During a press conference in Madrid, Rajoy stated that the Schengen visa could be lifted by June this year, and he emphasized his commitment to making it a reality. “I will try to make this happen.” The Spanish President also hinted that June would be a key month for the Schengen visa issue as delegates from the European Union will meet with representatives from the Community of Latin American and Caribbean States (CELAC). Even after the E.U-CELAC summit, June may seem too optimistic to think of visa free travel to Europe.
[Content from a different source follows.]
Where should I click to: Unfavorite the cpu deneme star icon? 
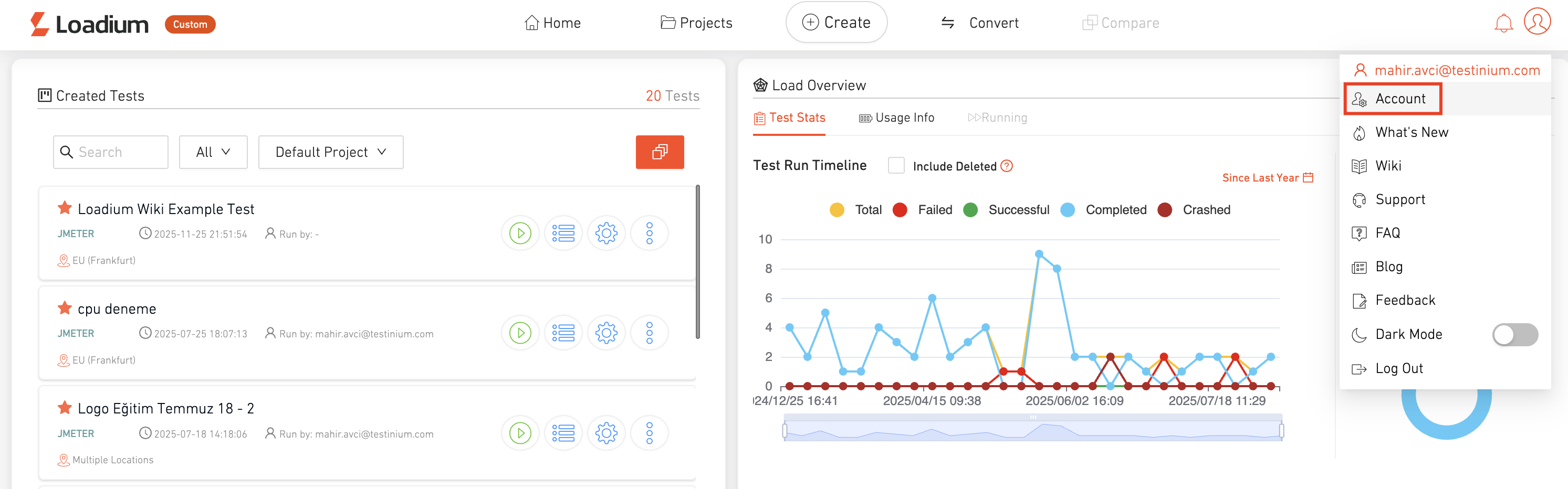click(65, 309)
Maybe, July 2015 is a safer bet.

The Schengen area is made up 22 of 28 E.U countries: Austria, Belgium, Denmark, Germany, Slovakia, Slovenia, Spain, Estonia, Finland, France, Sweden, Czech Republic, Hungary, Italy, Latvia, Lithuania, Luxembourg, Malta, Netherlands, Poland, Portugal and Greece.

Switzerland, Norway, Iceland and Liechtenstein, remain outside this European bloc, yet participate in the Schengen accord, allowing visa holders to visit their countries as tourists.

While Spain has shown political muscle on the Schengen issue, it is evident that despite all the good will in Europe from deliberations and voting in the European Parliament, certain “technical problems” still  can’t be overcome, especially when it comes to Colombians and Peruvians. So the wait for Schengen to end continues.